The proposed extension of the MSC certification is a hugely important initiative by PNA that would see another 300,000 tonnes of tuna certified as sustainably taken for supply to global markets. This increase would have large implications on many families, business and communities engaged in supplying MSC certified sustainably harvested tunas, and it is important that the process is seen to be scrupulously fair.
PNA supports the view of the MSC that the “outcome demonstrates the checks and balances in place to ensure the rigor of MSC certification within the dynamic and complex context of fisheries management.”
The Adjudicator has found that the application falls short on two of the 14 elements of the MSC standards raised in the Objection:
i) The first is that the certification process has not been able to show that the WCPFC has in place a commitment to introduce harvest control rules before WCPO tropical bigeye tuna stocks decline below BMSY. This is required by the MSC if HCRs are not in place. There is some complexity with this issue because around 30 other WCPO tuna fisheries have been found by various Certification Assessment Bodies to meet this requirement, and those involved will need to work together to respond to this finding.

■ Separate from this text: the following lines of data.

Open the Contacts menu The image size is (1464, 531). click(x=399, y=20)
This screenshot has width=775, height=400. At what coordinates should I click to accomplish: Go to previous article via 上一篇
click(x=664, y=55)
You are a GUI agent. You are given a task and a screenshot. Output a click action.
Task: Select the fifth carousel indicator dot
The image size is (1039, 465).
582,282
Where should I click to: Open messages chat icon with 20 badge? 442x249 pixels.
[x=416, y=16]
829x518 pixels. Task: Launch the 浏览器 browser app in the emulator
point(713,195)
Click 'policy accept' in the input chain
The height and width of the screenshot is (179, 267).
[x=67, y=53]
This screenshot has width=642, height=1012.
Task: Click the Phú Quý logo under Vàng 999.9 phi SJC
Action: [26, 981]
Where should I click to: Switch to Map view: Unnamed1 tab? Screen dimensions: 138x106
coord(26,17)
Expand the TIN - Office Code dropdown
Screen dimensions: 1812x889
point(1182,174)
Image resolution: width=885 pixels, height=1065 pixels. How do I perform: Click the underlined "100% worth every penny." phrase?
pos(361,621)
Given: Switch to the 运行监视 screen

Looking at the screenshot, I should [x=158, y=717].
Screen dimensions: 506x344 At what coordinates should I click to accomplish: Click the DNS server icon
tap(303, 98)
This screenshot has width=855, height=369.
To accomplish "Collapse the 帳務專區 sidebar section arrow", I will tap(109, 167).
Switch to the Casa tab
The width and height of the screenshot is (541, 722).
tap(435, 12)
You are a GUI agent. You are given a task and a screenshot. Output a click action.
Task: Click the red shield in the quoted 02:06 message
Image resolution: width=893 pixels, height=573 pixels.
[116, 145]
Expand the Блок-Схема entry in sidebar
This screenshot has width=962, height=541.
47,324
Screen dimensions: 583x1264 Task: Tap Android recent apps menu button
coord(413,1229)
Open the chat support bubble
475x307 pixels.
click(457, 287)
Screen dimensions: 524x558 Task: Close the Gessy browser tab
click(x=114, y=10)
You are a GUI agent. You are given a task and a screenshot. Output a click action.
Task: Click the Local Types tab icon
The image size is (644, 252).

ii) The second issue relates to whether the PNA fishery complies with the non-entangling FAD requirements in CMM 2018-06, where the Independent Adjudicator noted that there may be compliance, and there may not be, but a lot of the information provided to substantiate compliance was not admissible for consideration in the hearing. In future, the strengthening of the PNA FAD Buoy Tracking Programme, the introduction of the new PNA FAD Logsheet and associated reform of the role of observers in monitoring FAD requirements, will see PNA uniquely placed globally to improve performance in this area.
At this stage, the decision won’t affect the supply of MSC tuna from PNA waters to consumers who value the high standards of PNA tuna management. Those consumers will still have access to over 600,000 tonnes of high quality sustainably caught skipjack and yellowfin catch that can be provided from PNA MSC certified free school fishery.
The decision will mean a delay in expanding that supply to cover catches from FAD associated schools and bigeye while the necessary adjustments are made by the WCPFC and PNA to address the issues raised by the decision.